The objective of this study was to determine if the phosphodiesterase 5 (PDE-5) inhibitor, sildenafil, could be used as a neuroprotective agent in a chronic 1-methyl-4-phenyl-1,2,3,6-tetrahydropyridine (MPTP) murine model of Parkinson's disease. The underlying hypothesis of these studies is that blockade of PDE-5 catabolism of cGMP will attenuate the loss of nigrostriatal dopamine (NSDA) neurons following chronic neurotoxin exposure. Chronic MPTP-treated mice were administered sildenafil using three different regimens. Animals were: 1) treated with sildenafil and then exposed to chronic MPTP; 2) treated concurrently with sildenafil and MPTP; and 3) first exposed to MPTP and subsequently treated with sildenafil. End points of neurotoxicity included dopamine (DA) and tyrosine hydroxylase (TH) concentrations in NSDA axon terminals in the striatum, and stereological cell counts of TH immunoreactive neurons in the substantia nigra.
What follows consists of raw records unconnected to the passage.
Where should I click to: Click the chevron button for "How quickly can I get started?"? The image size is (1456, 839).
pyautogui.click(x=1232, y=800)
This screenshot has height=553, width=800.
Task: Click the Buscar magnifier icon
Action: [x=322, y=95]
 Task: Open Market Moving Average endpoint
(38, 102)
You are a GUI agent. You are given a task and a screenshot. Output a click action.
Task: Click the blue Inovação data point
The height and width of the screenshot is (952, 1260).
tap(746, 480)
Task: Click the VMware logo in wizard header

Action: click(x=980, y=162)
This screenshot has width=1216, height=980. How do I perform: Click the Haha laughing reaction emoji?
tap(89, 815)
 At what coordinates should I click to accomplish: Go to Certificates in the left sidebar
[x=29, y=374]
Results reveal that sildenafil did not prdvent neurotoxicity produced by chronic MPTP exposure regardless of the treatment paradigms employed. On the other hand, sildenafil did not produce any deleterious effect on NSDA neuron function nor did it potentiate the neurotoxic effects of MPTP. These results suggest that sildenafil would not accelerate DA cell loss when used as a treatment for erectile dysfunction in men diagnosed with Parkinson's disease.